[Stored dataset items]
*****

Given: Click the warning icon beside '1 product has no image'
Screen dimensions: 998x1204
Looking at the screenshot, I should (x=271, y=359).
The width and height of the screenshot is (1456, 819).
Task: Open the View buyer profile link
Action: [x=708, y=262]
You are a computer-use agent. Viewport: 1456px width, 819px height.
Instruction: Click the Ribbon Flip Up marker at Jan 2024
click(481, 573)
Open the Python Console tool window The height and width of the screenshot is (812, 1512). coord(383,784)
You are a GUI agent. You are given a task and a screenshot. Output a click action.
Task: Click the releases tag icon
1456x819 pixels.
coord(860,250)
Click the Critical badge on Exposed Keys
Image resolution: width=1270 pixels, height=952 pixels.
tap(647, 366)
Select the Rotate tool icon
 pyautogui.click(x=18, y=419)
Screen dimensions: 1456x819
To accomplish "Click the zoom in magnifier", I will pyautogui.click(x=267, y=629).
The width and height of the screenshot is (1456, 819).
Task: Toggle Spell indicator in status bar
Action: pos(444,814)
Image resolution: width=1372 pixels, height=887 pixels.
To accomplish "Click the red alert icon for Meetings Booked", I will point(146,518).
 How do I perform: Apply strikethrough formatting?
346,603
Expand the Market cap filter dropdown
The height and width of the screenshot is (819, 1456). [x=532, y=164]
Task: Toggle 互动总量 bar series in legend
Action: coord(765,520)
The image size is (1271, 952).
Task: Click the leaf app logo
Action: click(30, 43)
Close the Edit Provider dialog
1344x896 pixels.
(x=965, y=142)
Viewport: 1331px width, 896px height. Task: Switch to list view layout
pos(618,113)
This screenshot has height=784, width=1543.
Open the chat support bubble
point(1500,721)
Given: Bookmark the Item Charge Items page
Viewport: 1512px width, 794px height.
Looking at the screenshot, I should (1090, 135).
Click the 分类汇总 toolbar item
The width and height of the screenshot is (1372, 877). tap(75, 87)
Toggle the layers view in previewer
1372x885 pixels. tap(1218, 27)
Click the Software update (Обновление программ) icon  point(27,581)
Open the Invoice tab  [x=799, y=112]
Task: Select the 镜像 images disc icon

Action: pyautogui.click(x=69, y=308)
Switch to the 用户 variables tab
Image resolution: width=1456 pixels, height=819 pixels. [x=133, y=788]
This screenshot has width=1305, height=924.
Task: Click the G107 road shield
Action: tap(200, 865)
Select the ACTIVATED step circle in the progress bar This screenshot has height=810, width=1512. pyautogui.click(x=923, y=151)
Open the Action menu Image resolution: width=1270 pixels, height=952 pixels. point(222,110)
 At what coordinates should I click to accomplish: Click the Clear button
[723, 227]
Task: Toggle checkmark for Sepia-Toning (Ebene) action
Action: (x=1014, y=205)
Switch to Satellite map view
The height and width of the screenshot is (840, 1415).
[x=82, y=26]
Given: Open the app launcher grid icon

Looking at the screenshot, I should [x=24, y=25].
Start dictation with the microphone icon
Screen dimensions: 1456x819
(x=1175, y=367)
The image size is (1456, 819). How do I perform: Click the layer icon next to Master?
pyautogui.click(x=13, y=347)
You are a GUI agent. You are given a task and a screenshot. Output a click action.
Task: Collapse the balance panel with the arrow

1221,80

*****

§ **The problem**:
Reproduce every record exactly, line by line.

§ **Worked solution**:
Given: Click the warning icon beside '1 product has no image'
Screen dimensions: 998x1204
Looking at the screenshot, I should (x=271, y=359).
The width and height of the screenshot is (1456, 819).
Task: Open the View buyer profile link
Action: [x=708, y=262]
You are a computer-use agent. Viewport: 1456px width, 819px height.
Instruction: Click the Ribbon Flip Up marker at Jan 2024
click(481, 573)
Open the Python Console tool window The height and width of the screenshot is (812, 1512). coord(383,784)
You are a GUI agent. You are given a task and a screenshot. Output a click action.
Task: Click the releases tag icon
1456x819 pixels.
coord(860,250)
Click the Critical badge on Exposed Keys
Image resolution: width=1270 pixels, height=952 pixels.
tap(647, 366)
Select the Rotate tool icon
 pyautogui.click(x=18, y=419)
Screen dimensions: 1456x819
To accomplish "Click the zoom in magnifier", I will pyautogui.click(x=267, y=629).
The width and height of the screenshot is (1456, 819).
Task: Toggle Spell indicator in status bar
Action: pos(444,814)
Image resolution: width=1372 pixels, height=887 pixels.
To accomplish "Click the red alert icon for Meetings Booked", I will point(146,518).
 How do I perform: Apply strikethrough formatting?
346,603
Expand the Market cap filter dropdown
The height and width of the screenshot is (819, 1456). [x=532, y=164]
Task: Toggle 互动总量 bar series in legend
Action: coord(765,520)
The image size is (1271, 952).
Task: Click the leaf app logo
Action: click(30, 43)
Close the Edit Provider dialog
1344x896 pixels.
(x=965, y=142)
Viewport: 1331px width, 896px height. Task: Switch to list view layout
pos(618,113)
This screenshot has height=784, width=1543.
Open the chat support bubble
point(1500,721)
Given: Bookmark the Item Charge Items page
Viewport: 1512px width, 794px height.
Looking at the screenshot, I should (1090, 135).
Click the 分类汇总 toolbar item
The width and height of the screenshot is (1372, 877). tap(75, 87)
Toggle the layers view in previewer
1372x885 pixels. tap(1218, 27)
Click the Software update (Обновление программ) icon  point(27,581)
Open the Invoice tab  [x=799, y=112]
Task: Select the 镜像 images disc icon

Action: pyautogui.click(x=69, y=308)
Switch to the 用户 variables tab
Image resolution: width=1456 pixels, height=819 pixels. [x=133, y=788]
This screenshot has width=1305, height=924.
Task: Click the G107 road shield
Action: tap(200, 865)
Select the ACTIVATED step circle in the progress bar This screenshot has height=810, width=1512. pyautogui.click(x=923, y=151)
Open the Action menu Image resolution: width=1270 pixels, height=952 pixels. point(222,110)
 At what coordinates should I click to accomplish: Click the Clear button
[723, 227]
Task: Toggle checkmark for Sepia-Toning (Ebene) action
Action: (x=1014, y=205)
Switch to Satellite map view
The height and width of the screenshot is (840, 1415).
[x=82, y=26]
Given: Open the app launcher grid icon

Looking at the screenshot, I should [x=24, y=25].
Start dictation with the microphone icon
Screen dimensions: 1456x819
(x=1175, y=367)
The image size is (1456, 819). How do I perform: Click the layer icon next to Master?
pyautogui.click(x=13, y=347)
You are a GUI agent. You are given a task and a screenshot. Output a click action.
Task: Collapse the balance panel with the arrow

1221,80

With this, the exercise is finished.